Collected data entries
━━━━
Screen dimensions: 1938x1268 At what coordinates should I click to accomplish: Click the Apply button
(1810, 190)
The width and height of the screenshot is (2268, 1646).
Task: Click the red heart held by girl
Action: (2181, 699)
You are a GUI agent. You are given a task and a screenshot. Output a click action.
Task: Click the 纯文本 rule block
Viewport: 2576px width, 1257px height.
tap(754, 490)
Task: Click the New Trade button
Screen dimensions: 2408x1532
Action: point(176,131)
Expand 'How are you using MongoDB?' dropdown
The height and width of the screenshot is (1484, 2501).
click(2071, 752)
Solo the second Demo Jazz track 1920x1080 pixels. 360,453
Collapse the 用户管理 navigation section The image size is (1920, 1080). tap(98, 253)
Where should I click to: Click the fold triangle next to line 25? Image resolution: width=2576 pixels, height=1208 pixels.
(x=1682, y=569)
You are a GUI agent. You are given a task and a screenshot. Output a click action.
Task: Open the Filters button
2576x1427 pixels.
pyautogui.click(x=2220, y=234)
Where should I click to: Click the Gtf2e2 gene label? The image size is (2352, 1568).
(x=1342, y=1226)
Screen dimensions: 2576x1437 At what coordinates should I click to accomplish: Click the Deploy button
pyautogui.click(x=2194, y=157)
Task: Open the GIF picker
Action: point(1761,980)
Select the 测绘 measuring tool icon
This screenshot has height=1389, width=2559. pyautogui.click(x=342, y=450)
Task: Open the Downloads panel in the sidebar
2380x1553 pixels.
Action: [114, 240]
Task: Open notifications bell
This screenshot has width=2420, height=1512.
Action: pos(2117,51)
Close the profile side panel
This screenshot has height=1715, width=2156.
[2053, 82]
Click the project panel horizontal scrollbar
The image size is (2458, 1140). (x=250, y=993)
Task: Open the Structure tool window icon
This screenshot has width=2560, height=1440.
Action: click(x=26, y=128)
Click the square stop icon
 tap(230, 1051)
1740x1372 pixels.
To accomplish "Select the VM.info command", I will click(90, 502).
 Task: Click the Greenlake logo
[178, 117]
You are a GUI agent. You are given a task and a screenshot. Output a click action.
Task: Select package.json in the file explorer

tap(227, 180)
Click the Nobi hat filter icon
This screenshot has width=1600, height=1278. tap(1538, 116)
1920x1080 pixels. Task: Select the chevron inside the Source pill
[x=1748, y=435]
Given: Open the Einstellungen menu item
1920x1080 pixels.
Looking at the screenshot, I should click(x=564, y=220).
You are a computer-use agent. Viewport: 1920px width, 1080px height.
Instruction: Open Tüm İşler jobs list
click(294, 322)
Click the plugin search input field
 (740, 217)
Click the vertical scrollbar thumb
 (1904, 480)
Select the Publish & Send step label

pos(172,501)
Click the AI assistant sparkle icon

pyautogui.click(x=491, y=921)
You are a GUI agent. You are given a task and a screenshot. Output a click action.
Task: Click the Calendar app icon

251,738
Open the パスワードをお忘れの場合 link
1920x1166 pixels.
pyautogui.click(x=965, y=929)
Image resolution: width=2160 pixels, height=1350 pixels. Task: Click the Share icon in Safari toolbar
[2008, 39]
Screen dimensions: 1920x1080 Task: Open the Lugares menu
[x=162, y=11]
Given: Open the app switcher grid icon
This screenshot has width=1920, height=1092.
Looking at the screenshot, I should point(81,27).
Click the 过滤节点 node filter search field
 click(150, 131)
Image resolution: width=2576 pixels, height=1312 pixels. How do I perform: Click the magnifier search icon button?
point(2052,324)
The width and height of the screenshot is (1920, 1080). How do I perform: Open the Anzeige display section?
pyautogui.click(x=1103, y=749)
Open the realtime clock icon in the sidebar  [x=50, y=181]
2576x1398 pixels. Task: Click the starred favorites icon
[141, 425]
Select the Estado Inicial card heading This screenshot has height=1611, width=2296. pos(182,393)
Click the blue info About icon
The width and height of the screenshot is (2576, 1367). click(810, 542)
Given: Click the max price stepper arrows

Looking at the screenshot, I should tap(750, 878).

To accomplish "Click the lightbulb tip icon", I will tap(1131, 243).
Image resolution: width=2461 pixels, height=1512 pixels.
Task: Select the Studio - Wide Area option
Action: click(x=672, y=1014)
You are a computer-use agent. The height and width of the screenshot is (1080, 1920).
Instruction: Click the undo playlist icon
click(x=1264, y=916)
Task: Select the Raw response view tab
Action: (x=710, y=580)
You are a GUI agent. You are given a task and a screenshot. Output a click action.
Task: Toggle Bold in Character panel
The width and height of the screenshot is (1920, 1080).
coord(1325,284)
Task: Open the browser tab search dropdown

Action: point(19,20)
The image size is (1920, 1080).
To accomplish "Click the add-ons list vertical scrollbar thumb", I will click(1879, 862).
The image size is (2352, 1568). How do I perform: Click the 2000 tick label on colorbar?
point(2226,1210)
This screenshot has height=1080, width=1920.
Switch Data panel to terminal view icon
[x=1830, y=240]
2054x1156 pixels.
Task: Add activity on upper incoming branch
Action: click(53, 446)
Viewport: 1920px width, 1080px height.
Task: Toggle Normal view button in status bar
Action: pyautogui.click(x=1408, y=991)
━━━━
Repeat each entry exactly.

> **Expected output**
Screen dimensions: 1938x1268 At what coordinates should I click to accomplish: Click the Apply button
(1810, 190)
The width and height of the screenshot is (2268, 1646).
Task: Click the red heart held by girl
Action: (2181, 699)
You are a GUI agent. You are given a task and a screenshot. Output a click action.
Task: Click the 纯文本 rule block
Viewport: 2576px width, 1257px height.
tap(754, 490)
Task: Click the New Trade button
Screen dimensions: 2408x1532
Action: point(176,131)
Expand 'How are you using MongoDB?' dropdown
The height and width of the screenshot is (1484, 2501).
click(2071, 752)
Solo the second Demo Jazz track 1920x1080 pixels. 360,453
Collapse the 用户管理 navigation section The image size is (1920, 1080). tap(98, 253)
Where should I click to: Click the fold triangle next to line 25? Image resolution: width=2576 pixels, height=1208 pixels.
(x=1682, y=569)
You are a GUI agent. You are given a task and a screenshot. Output a click action.
Task: Open the Filters button
2576x1427 pixels.
pyautogui.click(x=2220, y=234)
Where should I click to: Click the Gtf2e2 gene label? The image size is (2352, 1568).
(x=1342, y=1226)
Screen dimensions: 2576x1437 At what coordinates should I click to accomplish: Click the Deploy button
pyautogui.click(x=2194, y=157)
Task: Open the GIF picker
Action: point(1761,980)
Select the 测绘 measuring tool icon
This screenshot has height=1389, width=2559. pyautogui.click(x=342, y=450)
Task: Open the Downloads panel in the sidebar
2380x1553 pixels.
Action: [114, 240]
Task: Open notifications bell
This screenshot has width=2420, height=1512.
Action: pos(2117,51)
Close the profile side panel
This screenshot has height=1715, width=2156.
[2053, 82]
Click the project panel horizontal scrollbar
The image size is (2458, 1140). (x=250, y=993)
Task: Open the Structure tool window icon
This screenshot has width=2560, height=1440.
Action: click(x=26, y=128)
Click the square stop icon
 tap(230, 1051)
1740x1372 pixels.
To accomplish "Select the VM.info command", I will click(90, 502).
 Task: Click the Greenlake logo
[178, 117]
You are a GUI agent. You are given a task and a screenshot. Output a click action.
Task: Select package.json in the file explorer

tap(227, 180)
Click the Nobi hat filter icon
This screenshot has width=1600, height=1278. tap(1538, 116)
1920x1080 pixels. Task: Select the chevron inside the Source pill
[x=1748, y=435]
Given: Open the Einstellungen menu item
1920x1080 pixels.
Looking at the screenshot, I should click(x=564, y=220).
You are a computer-use agent. Viewport: 1920px width, 1080px height.
Instruction: Open Tüm İşler jobs list
click(294, 322)
Click the plugin search input field
 (740, 217)
Click the vertical scrollbar thumb
 (1904, 480)
Select the Publish & Send step label

pos(172,501)
Click the AI assistant sparkle icon

pyautogui.click(x=491, y=921)
You are a GUI agent. You are given a task and a screenshot. Output a click action.
Task: Click the Calendar app icon

251,738
Open the パスワードをお忘れの場合 link
1920x1166 pixels.
pyautogui.click(x=965, y=929)
Image resolution: width=2160 pixels, height=1350 pixels. Task: Click the Share icon in Safari toolbar
[2008, 39]
Screen dimensions: 1920x1080 Task: Open the Lugares menu
[x=162, y=11]
Given: Open the app switcher grid icon
This screenshot has width=1920, height=1092.
Looking at the screenshot, I should point(81,27).
Click the 过滤节点 node filter search field
 click(150, 131)
Image resolution: width=2576 pixels, height=1312 pixels. How do I perform: Click the magnifier search icon button?
point(2052,324)
The width and height of the screenshot is (1920, 1080). How do I perform: Open the Anzeige display section?
pyautogui.click(x=1103, y=749)
Open the realtime clock icon in the sidebar  [x=50, y=181]
2576x1398 pixels. Task: Click the starred favorites icon
[141, 425]
Select the Estado Inicial card heading This screenshot has height=1611, width=2296. pos(182,393)
Click the blue info About icon
The width and height of the screenshot is (2576, 1367). click(810, 542)
Given: Click the max price stepper arrows

Looking at the screenshot, I should tap(750, 878).

To accomplish "Click the lightbulb tip icon", I will tap(1131, 243).
Image resolution: width=2461 pixels, height=1512 pixels.
Task: Select the Studio - Wide Area option
Action: click(x=672, y=1014)
You are a computer-use agent. The height and width of the screenshot is (1080, 1920).
Instruction: Click the undo playlist icon
click(x=1264, y=916)
Task: Select the Raw response view tab
Action: (x=710, y=580)
You are a GUI agent. You are given a task and a screenshot. Output a click action.
Task: Toggle Bold in Character panel
The width and height of the screenshot is (1920, 1080).
coord(1325,284)
Task: Open the browser tab search dropdown

Action: point(19,20)
The image size is (1920, 1080).
To accomplish "Click the add-ons list vertical scrollbar thumb", I will click(1879, 862).
The image size is (2352, 1568). How do I perform: Click the 2000 tick label on colorbar?
point(2226,1210)
This screenshot has height=1080, width=1920.
Switch Data panel to terminal view icon
[x=1830, y=240]
2054x1156 pixels.
Task: Add activity on upper incoming branch
Action: click(53, 446)
Viewport: 1920px width, 1080px height.
Task: Toggle Normal view button in status bar
Action: pyautogui.click(x=1408, y=991)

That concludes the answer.